Objective: To determine whether human vascular endothelial cells produce tumor necrosis factor-alpha (TNF-alpha) after stimulation with proinflammatory cytokines and bacterial lipopolysaccharides (LPS).
Design: Prospective, in vitro repeated-measurements analysis of cellular responses.
Setting: Research laboratory in an academic medical center.
Subjects: Human umbilical vein endothelial cells (HUVECs).
Interventions: HUVECs were incubated with interferon-gamma (IFN-gamma), interleukin-1beta (IL-1beta), and LPS, or their different combinations for 2 to 48 hrs.
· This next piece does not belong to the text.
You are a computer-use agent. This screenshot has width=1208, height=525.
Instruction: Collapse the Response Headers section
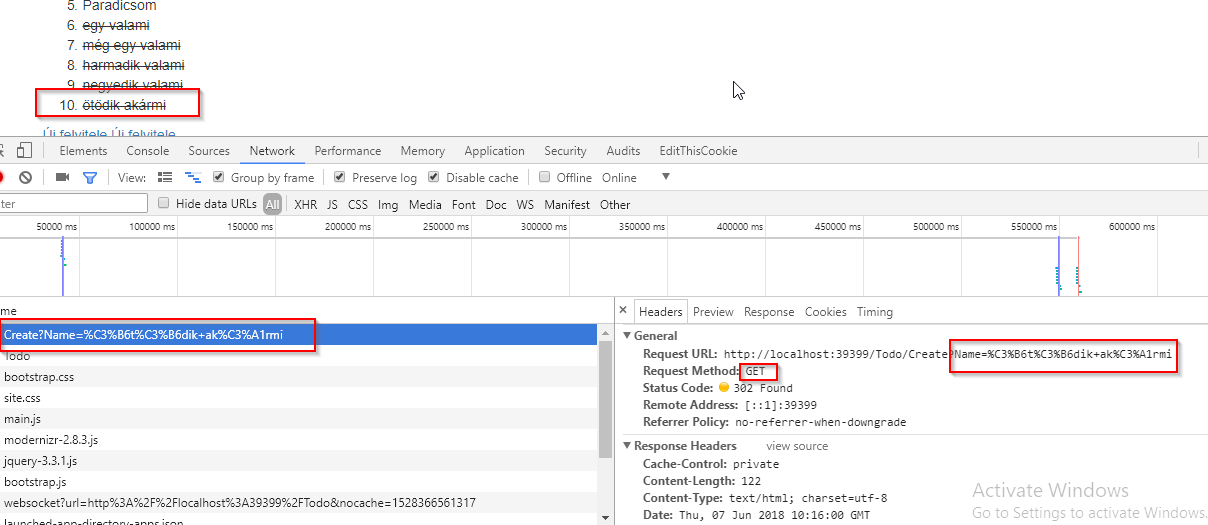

Measurements and main results: TNF-alpha was measured by time-resolved immunofluorometric assay. Unstimulated HUVECs did not produce detectable amounts of TNF-alpha, but IFN-gamma, IL-1beta, and LPS when added together induced TNF-alpha production of HUVECs in a time-dependent manner. Immunofluorescent staining confirmed that the TNF-alpha was produced by endothelial cells. IFN-gamma, IL-1beta, or LPS alone did not induce TNF-alpha production, whereas IFN-gamma and IL-1beta in combination were able to induce TNF-alpha production to some extent, and the production could be further increased with LPS. TNF-alpha messenger RNA expression was detected with reverse transcriptase-coupled polymerase chain reaction in stimulated, but not in unstimulated, HUVECs.
Conclusions: HUVECs are capable of producing TNF-alpha after proinflammatory cytokine stimulation and may therefore contribute to the increased amount of TNF-alpha found in pathologic states such as septic shock.